- _Goal of the exercise_
After finding the line containing "Task: Click Save" below, please output that line and each following one through the line containing "Task: Skip forward 10 seconds icon", exactly as written.

[Opening Task inputs section]

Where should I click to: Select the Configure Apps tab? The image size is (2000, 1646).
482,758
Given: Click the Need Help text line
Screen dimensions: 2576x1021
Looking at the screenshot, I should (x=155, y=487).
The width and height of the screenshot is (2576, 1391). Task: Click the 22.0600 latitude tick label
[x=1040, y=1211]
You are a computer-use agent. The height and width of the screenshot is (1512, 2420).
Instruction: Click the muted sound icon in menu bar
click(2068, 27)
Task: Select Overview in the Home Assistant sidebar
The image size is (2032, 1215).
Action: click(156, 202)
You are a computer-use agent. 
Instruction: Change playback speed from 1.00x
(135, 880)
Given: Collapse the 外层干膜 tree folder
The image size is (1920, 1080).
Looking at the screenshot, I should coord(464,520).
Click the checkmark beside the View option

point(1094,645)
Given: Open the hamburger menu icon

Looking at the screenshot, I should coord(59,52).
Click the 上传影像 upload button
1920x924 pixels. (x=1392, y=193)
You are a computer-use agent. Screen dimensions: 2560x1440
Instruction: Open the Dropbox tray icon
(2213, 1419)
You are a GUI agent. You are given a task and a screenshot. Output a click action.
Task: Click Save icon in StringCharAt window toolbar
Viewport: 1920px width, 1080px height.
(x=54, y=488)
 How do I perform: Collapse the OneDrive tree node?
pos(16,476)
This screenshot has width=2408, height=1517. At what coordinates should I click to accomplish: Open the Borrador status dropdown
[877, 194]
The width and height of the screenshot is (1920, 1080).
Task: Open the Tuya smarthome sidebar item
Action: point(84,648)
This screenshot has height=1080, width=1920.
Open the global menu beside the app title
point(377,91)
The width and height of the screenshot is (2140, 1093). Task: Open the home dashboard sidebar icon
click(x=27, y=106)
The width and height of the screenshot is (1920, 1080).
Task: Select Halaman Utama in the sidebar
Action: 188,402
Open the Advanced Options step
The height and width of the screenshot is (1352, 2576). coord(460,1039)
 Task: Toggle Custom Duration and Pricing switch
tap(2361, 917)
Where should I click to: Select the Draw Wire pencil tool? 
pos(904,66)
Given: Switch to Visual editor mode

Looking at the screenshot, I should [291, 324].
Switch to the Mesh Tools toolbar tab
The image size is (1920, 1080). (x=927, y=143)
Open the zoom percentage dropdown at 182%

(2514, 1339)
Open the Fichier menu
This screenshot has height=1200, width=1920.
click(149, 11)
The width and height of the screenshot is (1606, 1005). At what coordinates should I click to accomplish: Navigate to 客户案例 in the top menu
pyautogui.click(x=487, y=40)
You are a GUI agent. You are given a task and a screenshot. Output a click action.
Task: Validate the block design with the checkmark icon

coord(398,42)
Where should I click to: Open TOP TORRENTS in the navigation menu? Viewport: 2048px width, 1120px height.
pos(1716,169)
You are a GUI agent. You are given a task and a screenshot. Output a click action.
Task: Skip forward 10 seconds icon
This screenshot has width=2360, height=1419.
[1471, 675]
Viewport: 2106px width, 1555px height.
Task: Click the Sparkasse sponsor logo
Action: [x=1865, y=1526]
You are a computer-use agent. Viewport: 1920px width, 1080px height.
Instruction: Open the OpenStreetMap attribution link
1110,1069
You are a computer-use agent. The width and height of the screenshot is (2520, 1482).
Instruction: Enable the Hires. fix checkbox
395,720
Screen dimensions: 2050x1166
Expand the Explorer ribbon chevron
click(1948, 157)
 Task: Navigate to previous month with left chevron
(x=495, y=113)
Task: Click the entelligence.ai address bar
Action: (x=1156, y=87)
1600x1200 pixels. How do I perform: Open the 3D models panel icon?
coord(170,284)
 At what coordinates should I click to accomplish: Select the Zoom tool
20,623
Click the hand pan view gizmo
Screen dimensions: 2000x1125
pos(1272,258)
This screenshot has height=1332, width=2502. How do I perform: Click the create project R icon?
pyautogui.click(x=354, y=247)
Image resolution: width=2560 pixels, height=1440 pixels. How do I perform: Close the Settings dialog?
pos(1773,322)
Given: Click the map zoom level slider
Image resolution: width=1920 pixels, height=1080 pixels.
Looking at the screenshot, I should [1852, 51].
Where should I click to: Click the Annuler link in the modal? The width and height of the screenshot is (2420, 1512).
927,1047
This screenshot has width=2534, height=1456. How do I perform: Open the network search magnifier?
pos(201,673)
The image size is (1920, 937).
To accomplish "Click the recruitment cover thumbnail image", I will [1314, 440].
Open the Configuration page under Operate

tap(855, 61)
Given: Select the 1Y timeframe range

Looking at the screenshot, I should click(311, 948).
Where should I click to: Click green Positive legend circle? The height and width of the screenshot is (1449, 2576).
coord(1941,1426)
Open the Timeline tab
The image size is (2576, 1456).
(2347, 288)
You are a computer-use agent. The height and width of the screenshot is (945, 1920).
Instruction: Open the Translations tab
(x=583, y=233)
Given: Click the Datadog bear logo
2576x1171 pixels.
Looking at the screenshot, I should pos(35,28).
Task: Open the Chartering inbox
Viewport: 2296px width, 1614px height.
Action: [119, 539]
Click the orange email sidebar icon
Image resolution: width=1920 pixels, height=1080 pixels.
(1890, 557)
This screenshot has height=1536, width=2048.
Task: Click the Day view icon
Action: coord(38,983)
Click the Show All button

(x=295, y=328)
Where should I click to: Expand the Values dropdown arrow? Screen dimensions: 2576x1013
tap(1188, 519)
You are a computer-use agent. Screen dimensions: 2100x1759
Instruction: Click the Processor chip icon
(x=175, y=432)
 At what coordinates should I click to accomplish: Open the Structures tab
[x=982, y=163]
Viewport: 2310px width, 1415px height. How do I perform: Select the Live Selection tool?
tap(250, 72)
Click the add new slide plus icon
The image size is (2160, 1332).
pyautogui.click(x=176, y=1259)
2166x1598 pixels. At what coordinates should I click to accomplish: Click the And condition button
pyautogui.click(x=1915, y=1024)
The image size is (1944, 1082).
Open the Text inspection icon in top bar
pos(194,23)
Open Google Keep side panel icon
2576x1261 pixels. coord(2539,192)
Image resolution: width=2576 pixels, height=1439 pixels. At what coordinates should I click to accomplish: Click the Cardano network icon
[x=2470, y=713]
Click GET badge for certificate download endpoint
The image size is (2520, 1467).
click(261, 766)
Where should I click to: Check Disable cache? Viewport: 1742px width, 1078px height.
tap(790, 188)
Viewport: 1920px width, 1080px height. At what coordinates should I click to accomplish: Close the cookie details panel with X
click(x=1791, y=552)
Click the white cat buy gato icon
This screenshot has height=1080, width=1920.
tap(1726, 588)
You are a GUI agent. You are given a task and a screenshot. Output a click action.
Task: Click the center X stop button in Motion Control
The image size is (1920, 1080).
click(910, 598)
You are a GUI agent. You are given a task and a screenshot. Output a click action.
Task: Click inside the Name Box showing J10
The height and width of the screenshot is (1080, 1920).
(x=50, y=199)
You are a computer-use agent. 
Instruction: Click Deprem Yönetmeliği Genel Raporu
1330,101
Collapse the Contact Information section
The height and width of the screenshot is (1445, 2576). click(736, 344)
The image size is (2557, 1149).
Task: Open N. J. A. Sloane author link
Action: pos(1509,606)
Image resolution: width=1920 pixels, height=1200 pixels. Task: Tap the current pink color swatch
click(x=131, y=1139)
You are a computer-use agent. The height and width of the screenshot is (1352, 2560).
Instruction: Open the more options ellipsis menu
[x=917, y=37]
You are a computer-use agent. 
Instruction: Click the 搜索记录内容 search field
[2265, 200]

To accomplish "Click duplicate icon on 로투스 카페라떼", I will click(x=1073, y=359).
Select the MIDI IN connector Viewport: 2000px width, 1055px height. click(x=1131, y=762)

[Closing Task inputs section]

- _Output for this task_
Task: Click Save icon in StringCharAt window toolbar
Viewport: 1920px width, 1080px height.
(x=54, y=488)
 How do I perform: Collapse the OneDrive tree node?
pos(16,476)
This screenshot has width=2408, height=1517. At what coordinates should I click to accomplish: Open the Borrador status dropdown
[877, 194]
The width and height of the screenshot is (1920, 1080).
Task: Open the Tuya smarthome sidebar item
Action: point(84,648)
This screenshot has height=1080, width=1920.
Open the global menu beside the app title
point(377,91)
The width and height of the screenshot is (2140, 1093). Task: Open the home dashboard sidebar icon
click(x=27, y=106)
The width and height of the screenshot is (1920, 1080).
Task: Select Halaman Utama in the sidebar
Action: 188,402
Open the Advanced Options step
The height and width of the screenshot is (1352, 2576). coord(460,1039)
 Task: Toggle Custom Duration and Pricing switch
tap(2361, 917)
Where should I click to: Select the Draw Wire pencil tool? 
pos(904,66)
Given: Switch to Visual editor mode

Looking at the screenshot, I should [291, 324].
Switch to the Mesh Tools toolbar tab
The image size is (1920, 1080). (x=927, y=143)
Open the zoom percentage dropdown at 182%

(2514, 1339)
Open the Fichier menu
This screenshot has height=1200, width=1920.
click(149, 11)
The width and height of the screenshot is (1606, 1005). At what coordinates should I click to accomplish: Navigate to 客户案例 in the top menu
pyautogui.click(x=487, y=40)
You are a GUI agent. You are given a task and a screenshot. Output a click action.
Task: Validate the block design with the checkmark icon

coord(398,42)
Where should I click to: Open TOP TORRENTS in the navigation menu? Viewport: 2048px width, 1120px height.
pos(1716,169)
You are a GUI agent. You are given a task and a screenshot. Output a click action.
Task: Skip forward 10 seconds icon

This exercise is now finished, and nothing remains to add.